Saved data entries

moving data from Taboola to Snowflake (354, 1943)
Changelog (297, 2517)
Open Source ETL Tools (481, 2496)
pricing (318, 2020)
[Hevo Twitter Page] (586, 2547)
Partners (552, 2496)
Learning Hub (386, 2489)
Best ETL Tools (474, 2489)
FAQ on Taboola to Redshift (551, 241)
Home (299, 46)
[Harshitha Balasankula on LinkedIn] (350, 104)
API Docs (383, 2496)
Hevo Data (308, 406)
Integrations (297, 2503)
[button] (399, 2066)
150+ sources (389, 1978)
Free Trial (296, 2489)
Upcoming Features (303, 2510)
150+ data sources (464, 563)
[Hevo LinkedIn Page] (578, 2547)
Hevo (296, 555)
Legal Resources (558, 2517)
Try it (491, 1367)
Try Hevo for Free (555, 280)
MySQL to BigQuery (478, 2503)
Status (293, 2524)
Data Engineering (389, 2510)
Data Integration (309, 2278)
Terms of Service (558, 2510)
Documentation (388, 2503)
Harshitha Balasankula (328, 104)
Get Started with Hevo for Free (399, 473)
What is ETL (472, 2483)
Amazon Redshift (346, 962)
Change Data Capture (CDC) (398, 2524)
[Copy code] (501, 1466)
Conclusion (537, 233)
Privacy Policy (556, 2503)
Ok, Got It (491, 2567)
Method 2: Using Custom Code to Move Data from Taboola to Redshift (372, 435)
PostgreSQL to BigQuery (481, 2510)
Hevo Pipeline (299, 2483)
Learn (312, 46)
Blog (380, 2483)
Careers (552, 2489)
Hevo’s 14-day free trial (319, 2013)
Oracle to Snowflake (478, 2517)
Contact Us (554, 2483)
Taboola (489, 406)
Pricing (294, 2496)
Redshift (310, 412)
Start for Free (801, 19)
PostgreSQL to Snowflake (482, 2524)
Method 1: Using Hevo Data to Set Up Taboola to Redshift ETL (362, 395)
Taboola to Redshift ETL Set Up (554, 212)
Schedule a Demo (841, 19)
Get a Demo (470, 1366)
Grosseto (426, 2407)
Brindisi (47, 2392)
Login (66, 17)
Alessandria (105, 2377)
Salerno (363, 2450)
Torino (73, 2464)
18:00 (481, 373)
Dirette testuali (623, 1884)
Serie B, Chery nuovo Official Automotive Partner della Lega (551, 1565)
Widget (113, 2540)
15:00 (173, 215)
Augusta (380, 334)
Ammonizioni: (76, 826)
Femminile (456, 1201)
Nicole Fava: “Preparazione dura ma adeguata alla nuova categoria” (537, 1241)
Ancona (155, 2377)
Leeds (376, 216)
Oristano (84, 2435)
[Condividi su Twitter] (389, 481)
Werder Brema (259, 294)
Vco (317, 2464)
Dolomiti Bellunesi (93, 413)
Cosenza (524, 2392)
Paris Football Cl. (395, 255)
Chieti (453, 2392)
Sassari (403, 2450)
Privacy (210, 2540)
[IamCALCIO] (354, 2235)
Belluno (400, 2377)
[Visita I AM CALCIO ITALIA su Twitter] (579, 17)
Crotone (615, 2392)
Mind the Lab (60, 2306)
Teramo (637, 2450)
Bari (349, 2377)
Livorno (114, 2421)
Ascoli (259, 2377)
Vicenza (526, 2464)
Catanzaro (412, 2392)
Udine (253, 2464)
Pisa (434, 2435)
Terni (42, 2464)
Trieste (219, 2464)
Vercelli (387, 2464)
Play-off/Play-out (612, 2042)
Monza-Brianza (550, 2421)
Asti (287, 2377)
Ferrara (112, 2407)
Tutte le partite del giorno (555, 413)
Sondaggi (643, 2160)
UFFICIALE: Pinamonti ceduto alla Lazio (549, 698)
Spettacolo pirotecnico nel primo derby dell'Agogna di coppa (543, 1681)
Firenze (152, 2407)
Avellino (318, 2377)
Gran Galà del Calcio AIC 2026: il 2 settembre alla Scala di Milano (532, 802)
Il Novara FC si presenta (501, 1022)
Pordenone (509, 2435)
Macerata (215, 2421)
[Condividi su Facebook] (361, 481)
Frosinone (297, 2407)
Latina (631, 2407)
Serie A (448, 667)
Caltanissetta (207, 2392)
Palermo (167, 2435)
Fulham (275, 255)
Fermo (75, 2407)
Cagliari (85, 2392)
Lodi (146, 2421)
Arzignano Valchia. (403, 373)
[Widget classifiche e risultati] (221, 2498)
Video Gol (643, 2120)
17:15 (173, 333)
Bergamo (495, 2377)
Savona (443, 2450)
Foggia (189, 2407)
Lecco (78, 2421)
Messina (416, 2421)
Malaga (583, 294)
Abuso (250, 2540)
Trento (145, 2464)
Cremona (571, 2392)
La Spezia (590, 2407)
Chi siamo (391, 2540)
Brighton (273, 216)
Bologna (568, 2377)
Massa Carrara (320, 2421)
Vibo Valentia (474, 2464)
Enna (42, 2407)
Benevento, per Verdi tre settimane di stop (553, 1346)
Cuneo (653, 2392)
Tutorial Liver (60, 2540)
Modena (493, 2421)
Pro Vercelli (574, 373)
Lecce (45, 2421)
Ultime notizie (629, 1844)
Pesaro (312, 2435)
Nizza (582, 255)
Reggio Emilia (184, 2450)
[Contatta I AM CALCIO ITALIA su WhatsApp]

(What the task requires) Reproduce exactly the section above that begins at the line containing "Serie A (448, 667)" and ends at the line containing "Benevento, per Verdi", leaving out all other lines.

(Finished task)
Serie A (448, 667)
Caltanissetta (207, 2392)
Palermo (167, 2435)
Fulham (275, 255)
Fermo (75, 2407)
Cagliari (85, 2392)
Lodi (146, 2421)
Arzignano Valchia. (403, 373)
[Widget classifiche e risultati] (221, 2498)
Video Gol (643, 2120)
17:15 (173, 333)
Bergamo (495, 2377)
Savona (443, 2450)
Foggia (189, 2407)
Lecco (78, 2421)
Messina (416, 2421)
Malaga (583, 294)
Abuso (250, 2540)
Trento (145, 2464)
Cremona (571, 2392)
La Spezia (590, 2407)
Chi siamo (391, 2540)
Brighton (273, 216)
Bologna (568, 2377)
Massa Carrara (320, 2421)
Vibo Valentia (474, 2464)
Enna (42, 2407)
Benevento, per Verdi tre settimane di stop (553, 1346)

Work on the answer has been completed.